All Souls

October 31, 2023

Where He Sat‘, watercolour by Lance Weisser

It is somehow emotionally appropriate that the end of October goes out with a bang: neighbours blowing off underperforming fireworks and shouting candy-crazed kids, their flashlights poking about wildly, take the night by force. Then the whole business collapses from exhaustion in order for the soundlessly-powerful, whispered entrance of that most ancient day of days–All Souls.

In The Philippines, where my husband was born, school is cancelled, work is paused, with families preparing food and going to the cemetery to eat and share beside the graves of those who have gone on before. It is what we here would call a superstitious nation, yet in reality just a place left on this planet where there is still room for honouring mystery–revering that which none can fully explain, finding ways to cherish that which links present souls with those of the ever-present departed. Prayers are made. And in the hush, the divine takes over.

Here in Canada, All Souls (All Saints falls on November 1st commemorating martyrs of the Faith, with All Souls the day after) is but a quaint throwback to another era, something found in books. Yet we remain a lonely country, so convinced that individuality is king, we’re instagramed personalities, famous to a few, dependent on likes, feeling a bit needy, less-than, craving attention.

November is that month of mystery where its biggest holiday is not a holiday at all, but rather an observance: minutes of silence, poppies pinned on overcoats, wreaths placed on memorials, a single bugle sending into the flurried air that mournful note for those of us left to remember those of us departed.

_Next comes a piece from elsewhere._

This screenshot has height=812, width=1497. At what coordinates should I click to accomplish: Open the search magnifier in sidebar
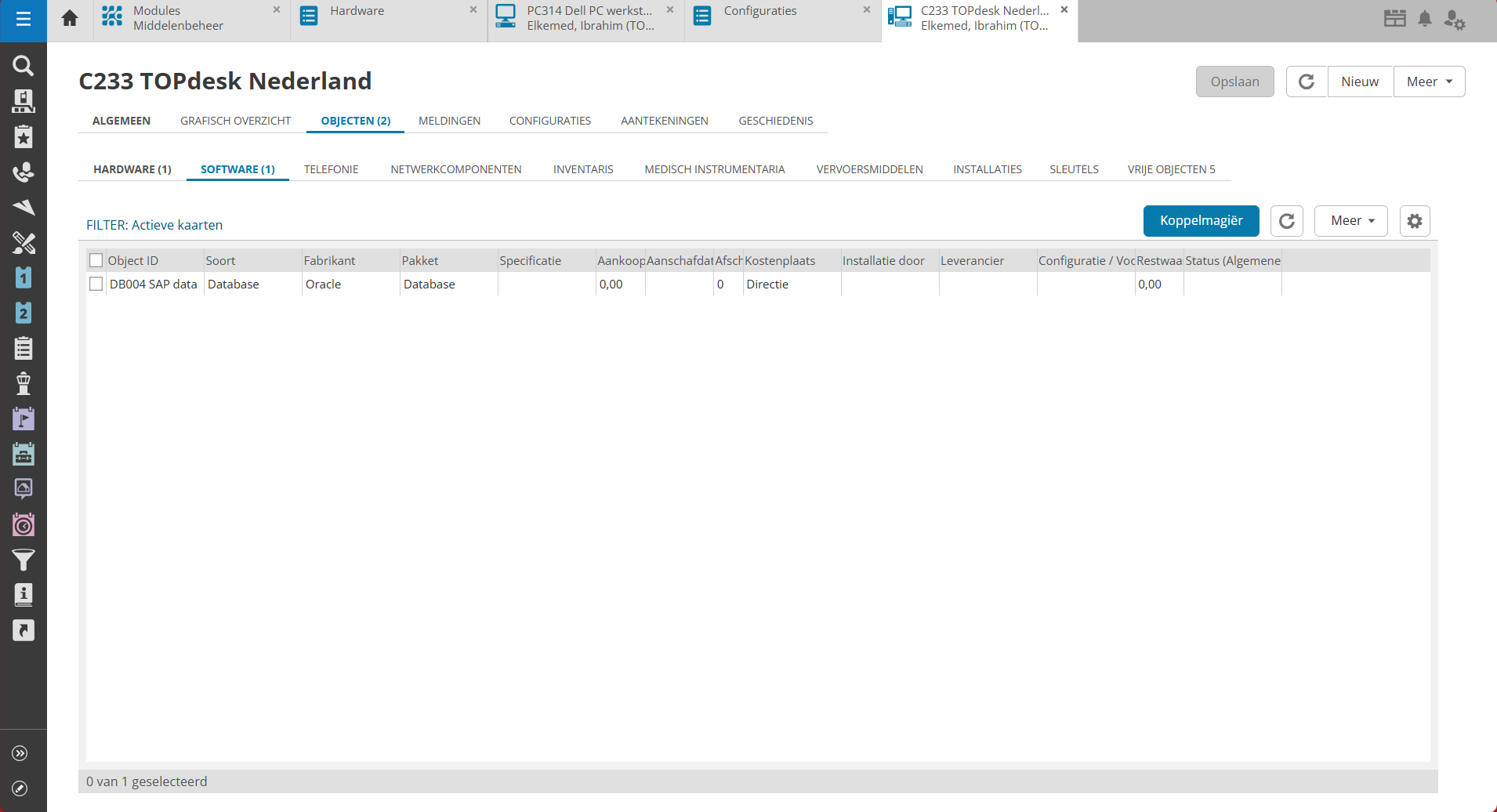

May your own All Souls be one of letting in that feeling of absence which is yet not an absence, but merely the silence of those who are no longer here, whose memory is anything but absent, whose laughter can–when we allow it room–yet still be heard in our heart of hearts. It is a day for pulling out photo albums, fingering over the images of the ones who take our individuality and give it the fullness of community, of family, of love, of that which we sometimes feel we lack.